→ Task
Please transcribe only the lines between the one containing "Where should I" and the end of the records, both ends included, exactly as written; skip every picture.

→ Source information

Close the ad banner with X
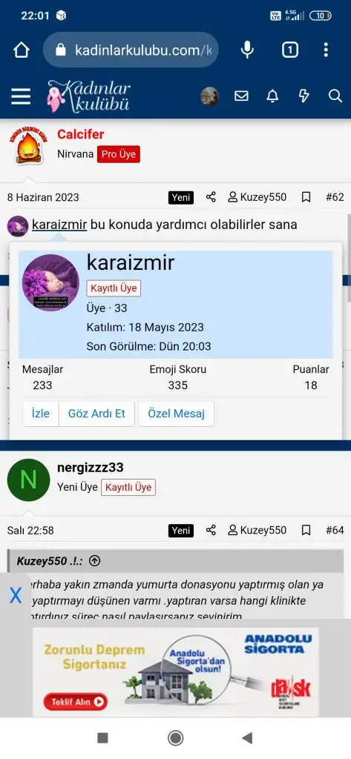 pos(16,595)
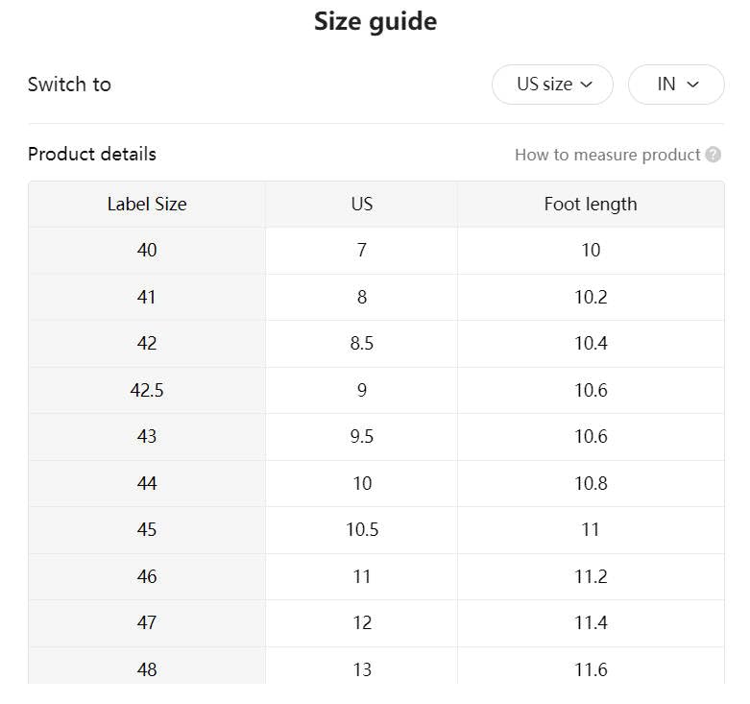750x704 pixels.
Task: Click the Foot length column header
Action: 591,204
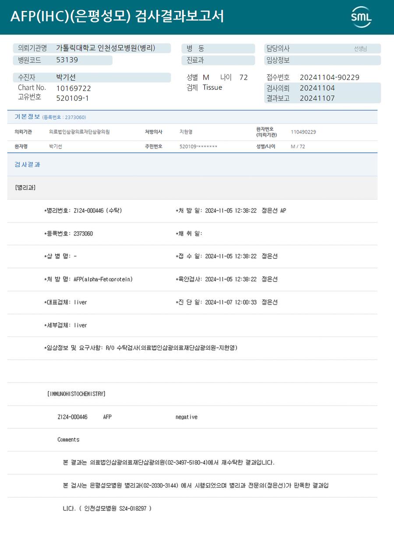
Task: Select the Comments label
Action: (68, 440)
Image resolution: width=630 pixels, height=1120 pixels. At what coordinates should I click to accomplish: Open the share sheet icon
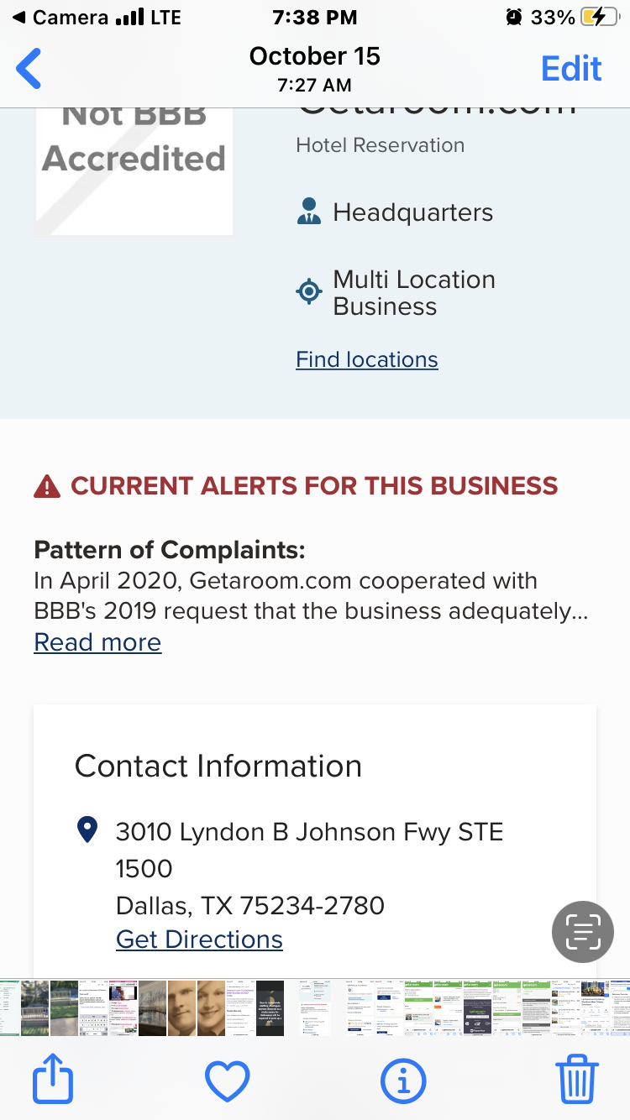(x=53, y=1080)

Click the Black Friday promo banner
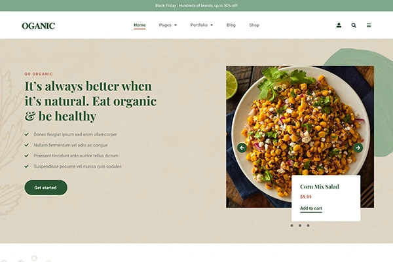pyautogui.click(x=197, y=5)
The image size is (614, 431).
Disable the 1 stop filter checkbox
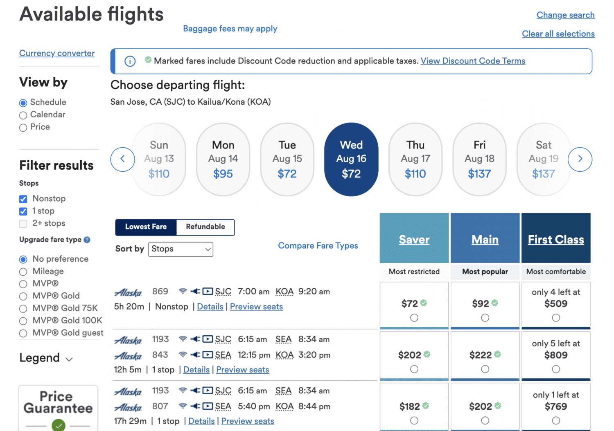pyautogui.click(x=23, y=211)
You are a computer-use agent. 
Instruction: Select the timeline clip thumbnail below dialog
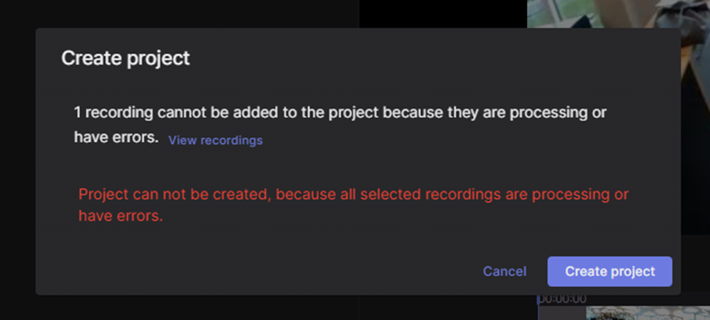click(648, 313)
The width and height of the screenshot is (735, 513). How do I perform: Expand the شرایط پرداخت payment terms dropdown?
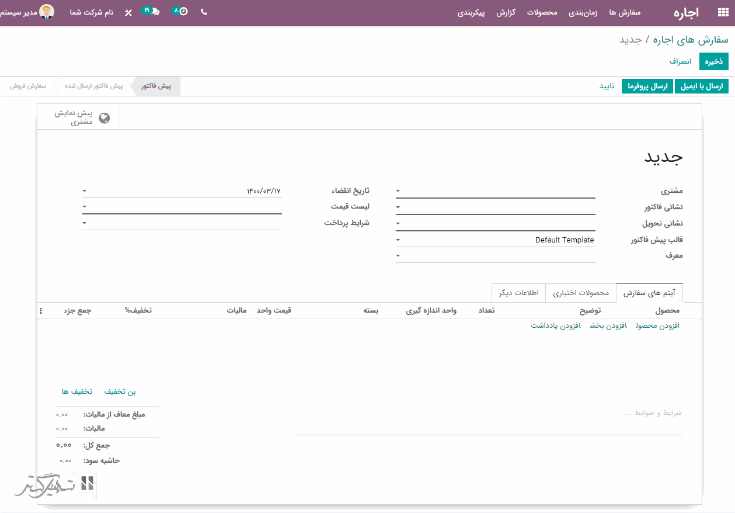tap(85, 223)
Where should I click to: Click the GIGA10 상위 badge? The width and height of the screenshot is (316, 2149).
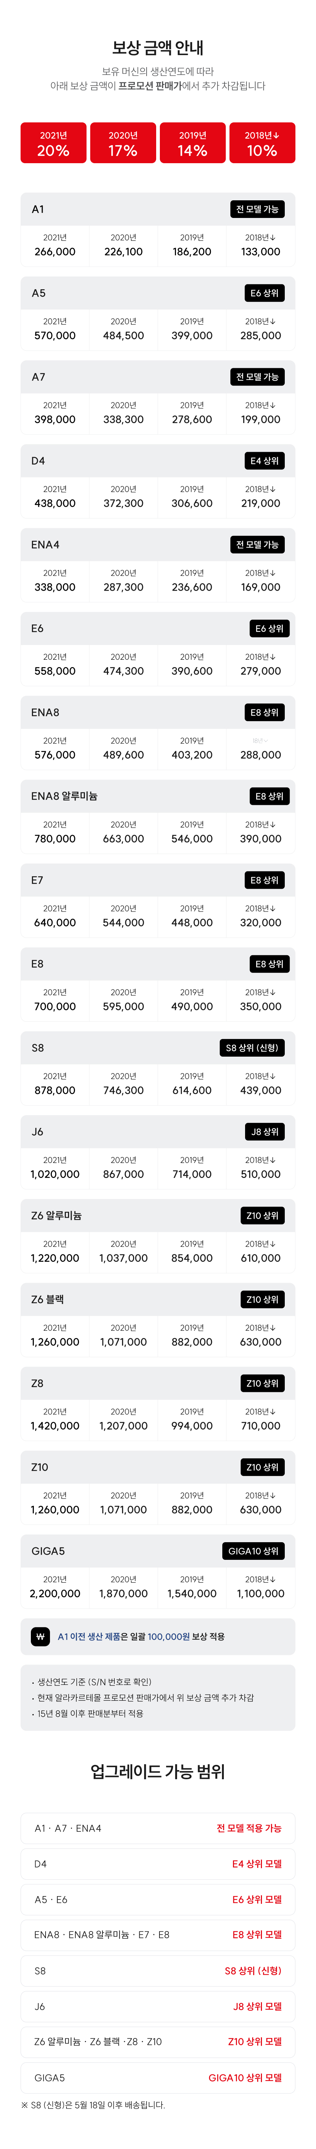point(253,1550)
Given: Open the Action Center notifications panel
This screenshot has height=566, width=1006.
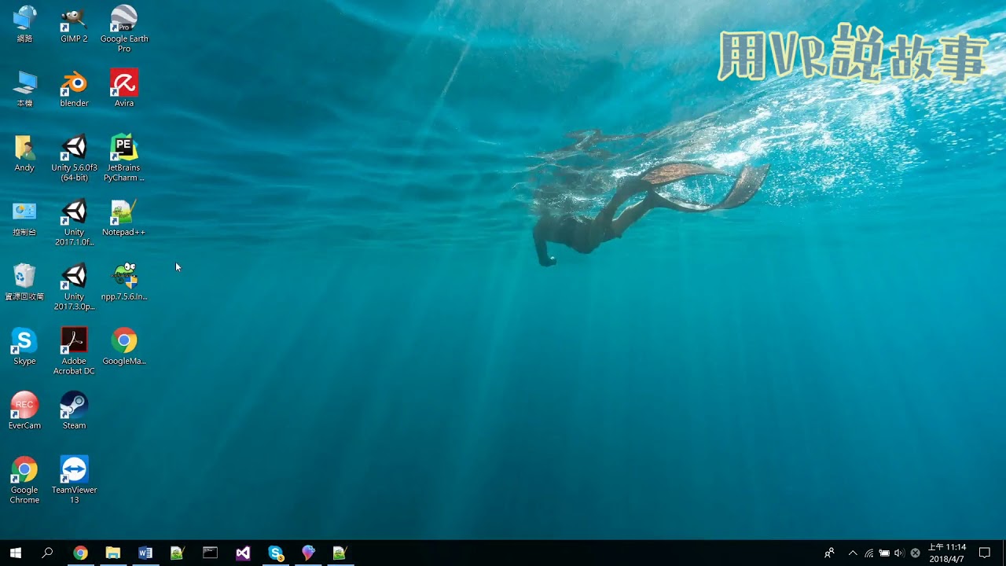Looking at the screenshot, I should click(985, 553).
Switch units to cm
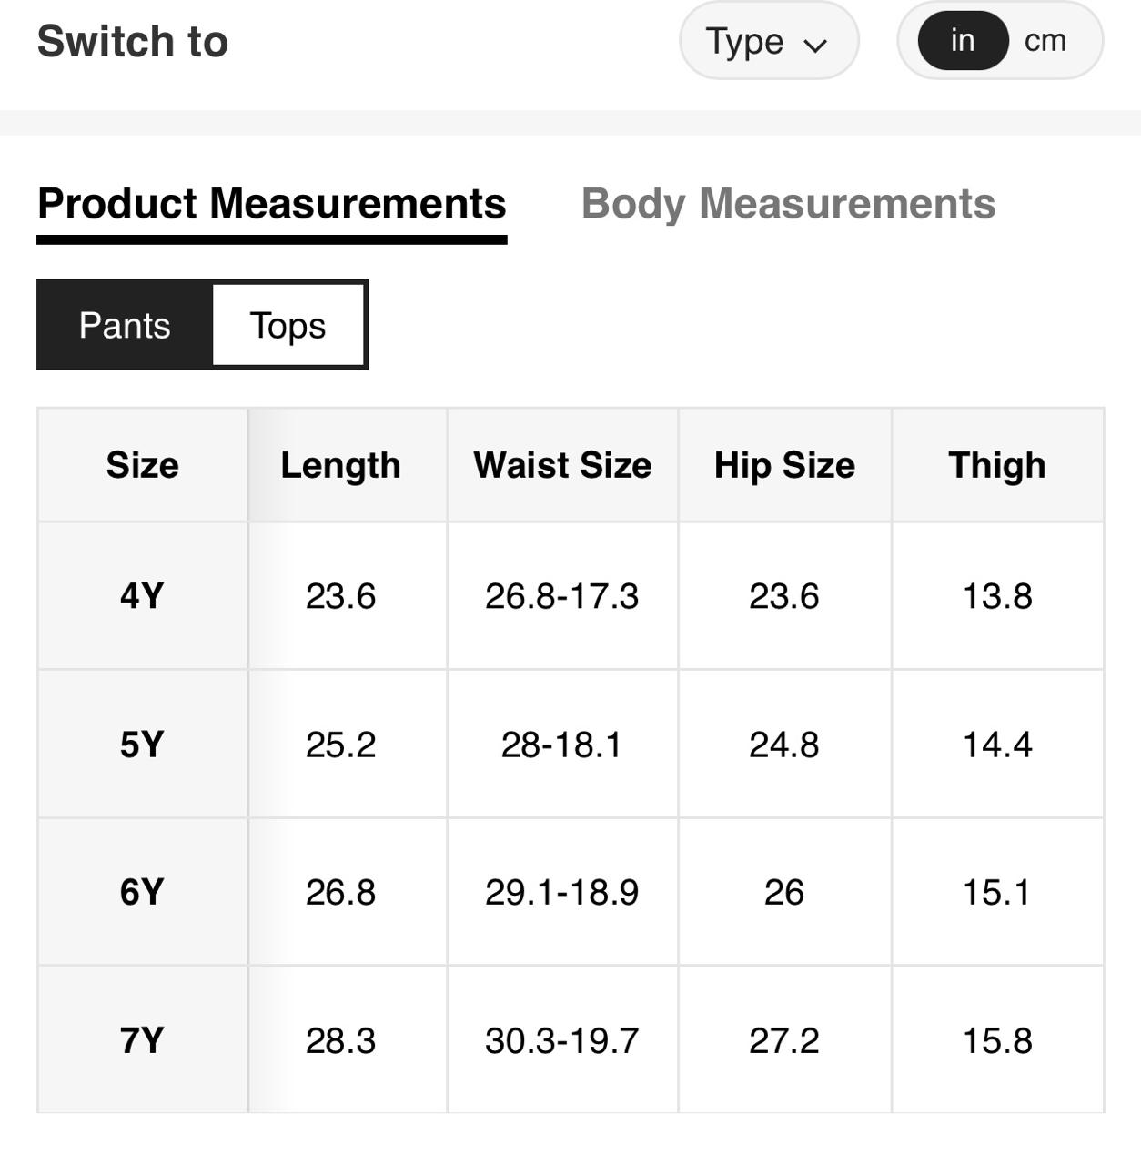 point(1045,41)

→ Task answer
Where should I click to: Click the GIGA10 상위 badge? The width and height of the screenshot is (316, 2149).
point(253,1550)
Given: Open the Action Center notifications panel
This screenshot has height=566, width=1006.
Looking at the screenshot, I should click(985, 553).
Switch units to cm
 point(1045,41)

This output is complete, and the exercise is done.